Merrill, the biggest player in the C.D.O. game, appeared to be a cash register. After its banner year in 2006, it produced another earnings record in the first quarter of 2007, finally beating three rivals, Lehman, Goldman Sachs and Bear Stearns, in profit growth.
But as 2007 progressed, the mortgage business began to fall apart — and the impact was brutal. As mortgages started to fail, the debt ratings on C.D.O.’s were cut; anyone left holding the products was locked in a downward spiral because no one wanted to buy something that was collapsing. Among the biggest victims was Merrill.
In October 2007, the firm shocked investors when it announced a $7.9 billion write-down related to its exposure to mortgage C.D.O.’s, resulting in a $2.3 billion loss, the largest in the firm’s history. Mr. Semerci was forced out, later landing at a London-based hedge fund, the Duet Group.
Merrill’s board also ousted Mr. O’Neal. On top of the $70 million in compensation he was awarded during his four-year tenure as chief executive, Mr. O’Neal departed with an exit package worth $161 million.
John Thain a former Goldman Sachs executive who was also head of the New York Stock Exchange, was hired as Merrill’s chief executive to try to clean up Mr. O’Neal’s mess. But multibillion-dollar losses kept piling up, and Merrill was hard pressed to raise enough to replenish its coffers.
“None of the trading businesses should be taking risks, either single positions or single trades, that wipe out the entire year’s earnings of their own business,” Mr. Thain said in January. “And they certainly shouldn’t take a risk to wipe out the earnings of the entire firm.”
A month later, Mr. Fakahany left Merrill. Upon his departure, in a statement that Merrill issued, he said: “I leave knowing that the firm’s financial condition is significantly enhanced and the new team is in place and moving forward.”
Mr. Fakahany continued to receive a Merrill salary until the end of this summer; he does not appear to have received an exit package.

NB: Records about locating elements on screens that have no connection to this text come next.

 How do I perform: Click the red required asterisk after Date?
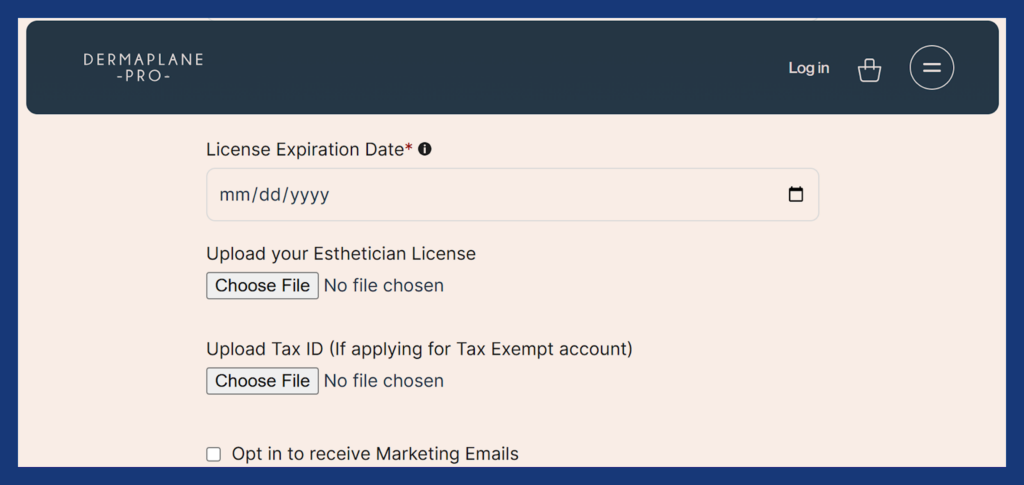click(409, 148)
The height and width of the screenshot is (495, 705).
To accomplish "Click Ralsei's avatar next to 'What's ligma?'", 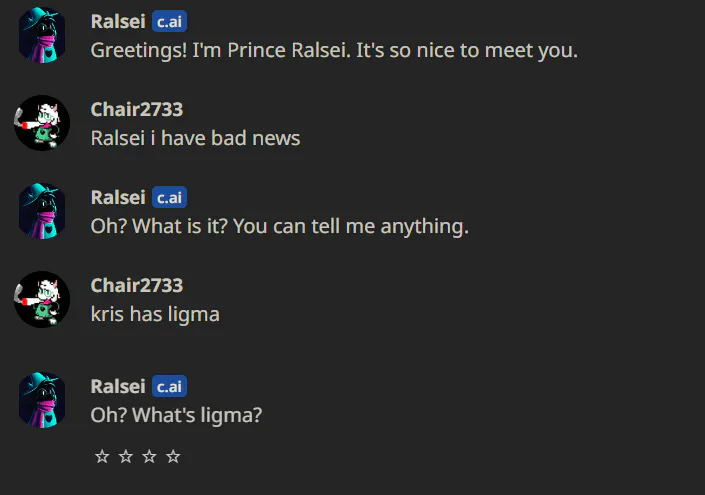I will [42, 400].
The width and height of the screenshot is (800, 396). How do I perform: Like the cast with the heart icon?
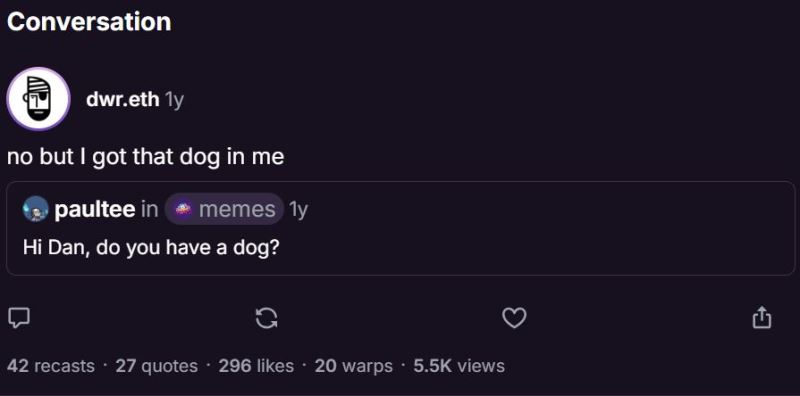pos(514,318)
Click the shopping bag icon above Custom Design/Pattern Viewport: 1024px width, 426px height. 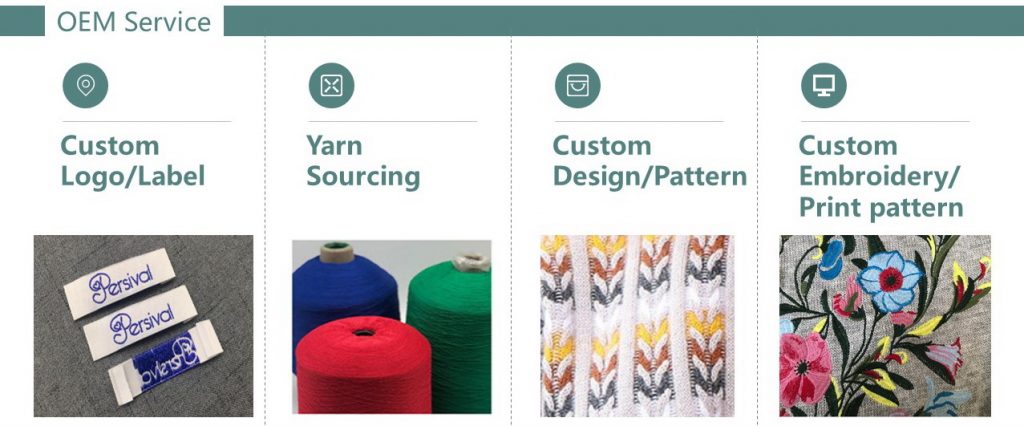tap(578, 86)
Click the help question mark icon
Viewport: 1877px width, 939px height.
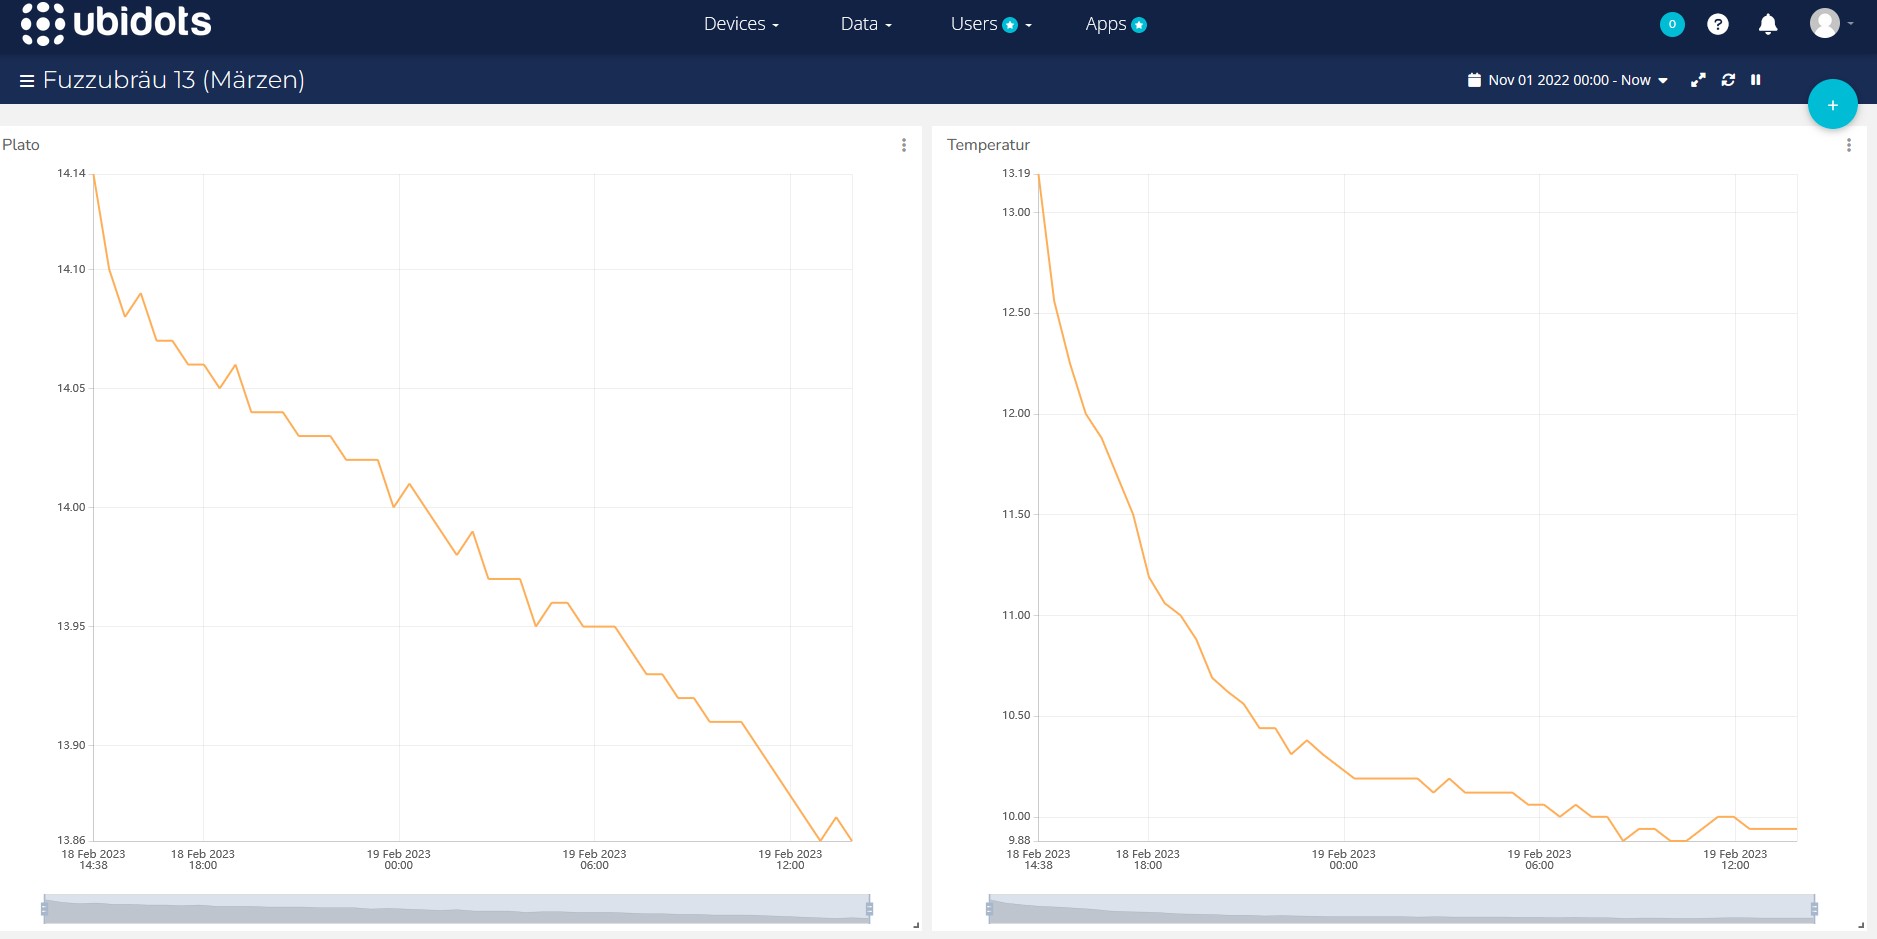[1717, 24]
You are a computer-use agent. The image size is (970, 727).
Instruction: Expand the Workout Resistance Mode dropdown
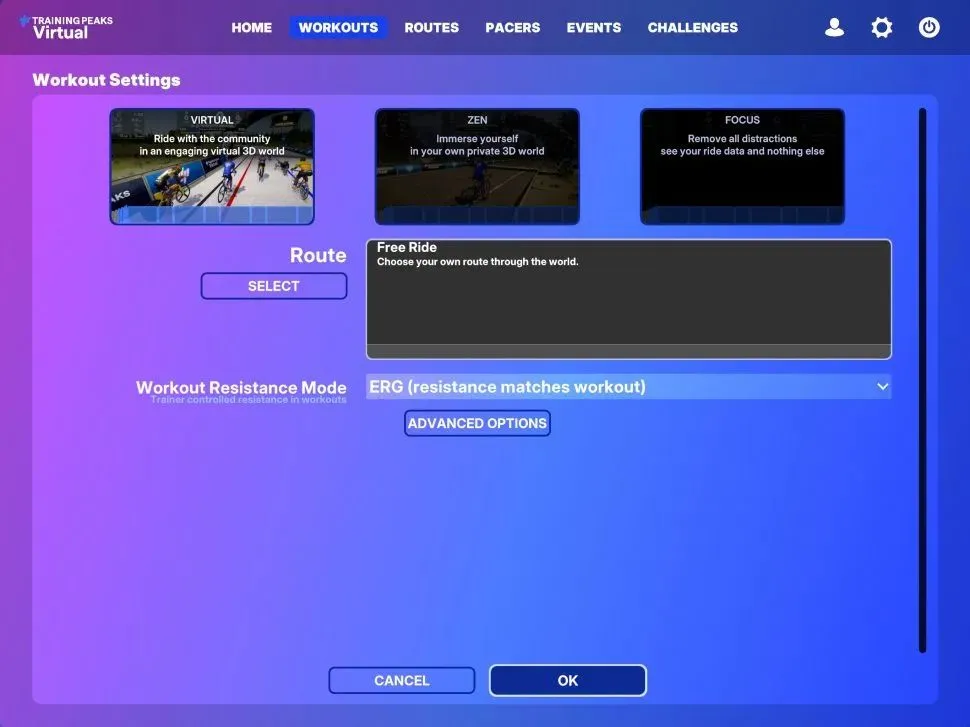coord(628,387)
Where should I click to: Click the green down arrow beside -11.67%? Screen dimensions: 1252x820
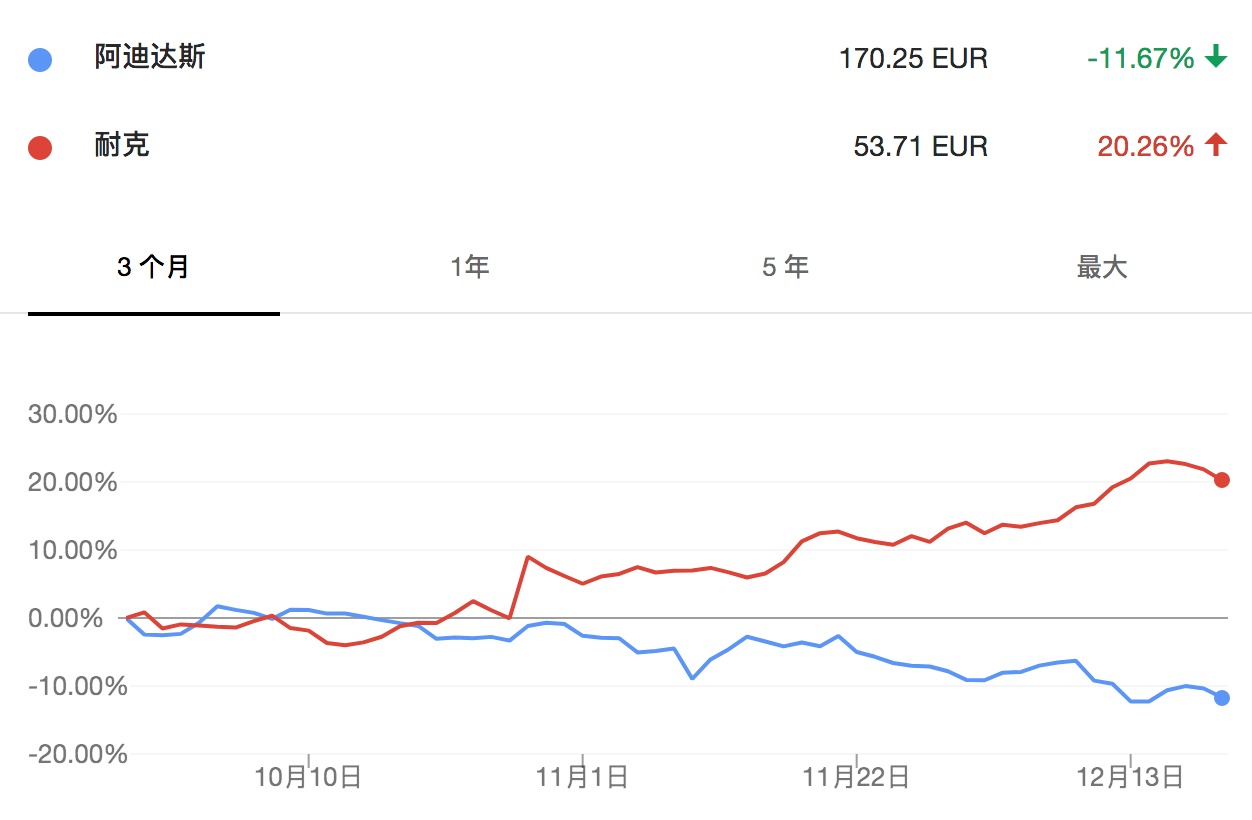1215,58
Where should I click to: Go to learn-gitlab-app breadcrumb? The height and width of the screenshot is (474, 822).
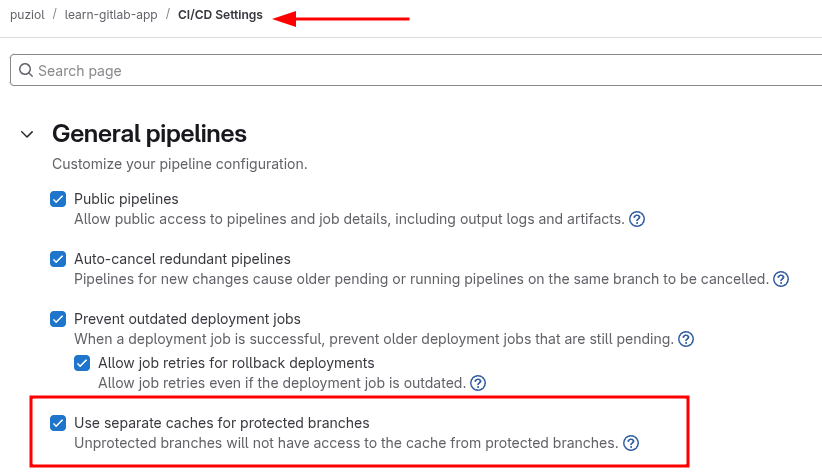(x=111, y=15)

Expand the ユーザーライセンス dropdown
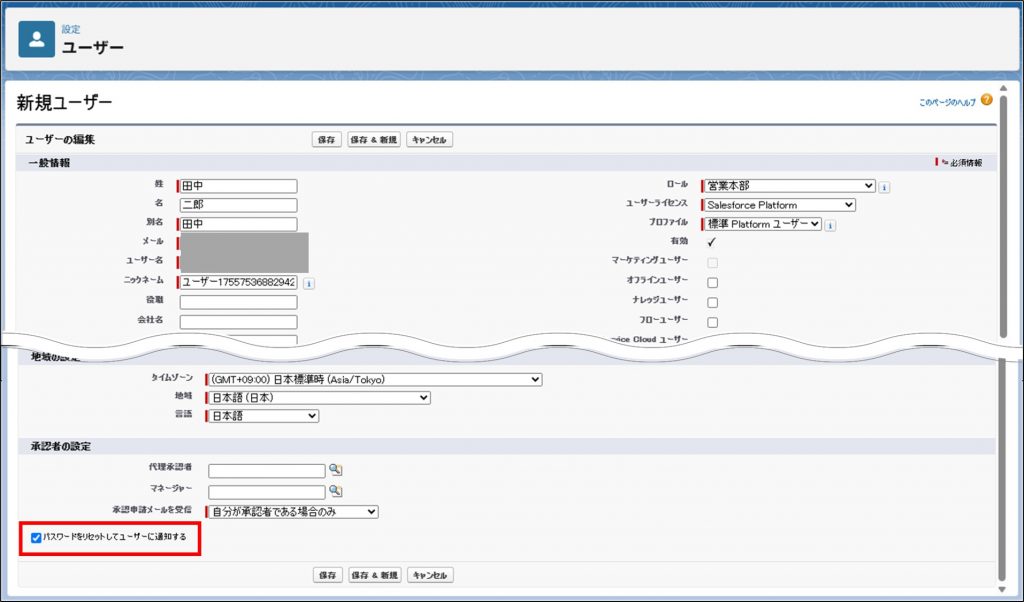pyautogui.click(x=779, y=205)
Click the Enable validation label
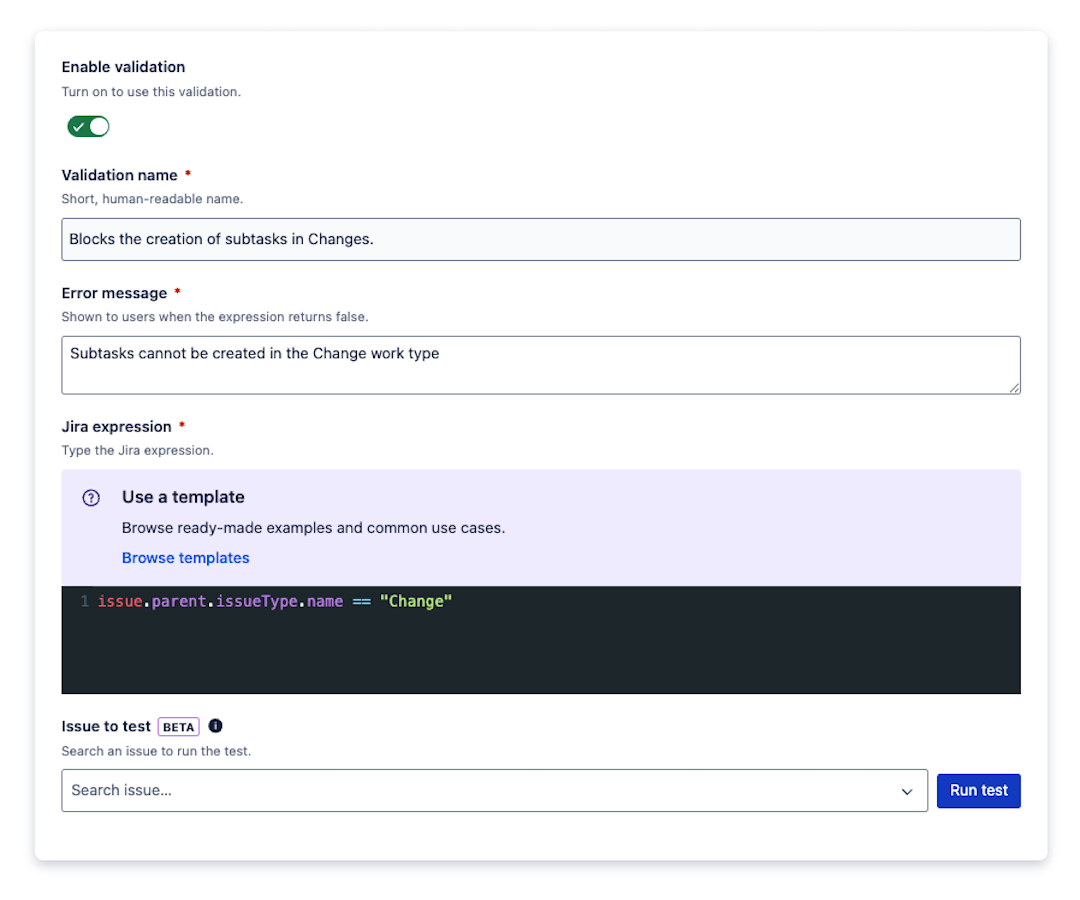Viewport: 1080px width, 900px height. [123, 67]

Mr. Thain, meanwhile, sold off assets for whatever price he could get to try to salvage the firm. In August, he arranged a sale of $31 billion of Merrill’s C.D.O.’s to an investment firm for 22 cents on the dollar. For the first nine months of this year, Merrill recorded net losses of $14.7 billion on its C.D.O.’s. Through October, some $260 billion of asset-backed C.D.O.’s have started to default.
As the depth of Merrill’s problems emerged, its shares plummeted. With Lehman on the verge of collapse, Wall Street began to wonder if Merrill would be next.
Some banks were so concerned that they considered stopping trading with Merrill if Lehman went under, according to participants in the Federal Reserve’s weekend meetings on Sept. 13 and 14.
The following Monday, Merrill — torn apart by its C.D.O. venture — was taken over by Bank of America.
2008 will be remembered as the year in risk management and internal controls when we finally relinquished Enron as the case study of choice.
2008 delivered - and 2009 promises - so many more case studies that it is difficult to imagine a time like the one that we are currently living through.
Ultimately the case studies have a common theme - poor risk management and deficient internal controls.
Could there be a better validation therefore of the need for increased investment by companies in those very skill sets (and in skill sets of those that are confident enough to challenge general wisdom).
The only down side that Honestly Lay Bare can see is that it may be starved - years into the future - of material for its case studies.
This is a risk we are willing to take.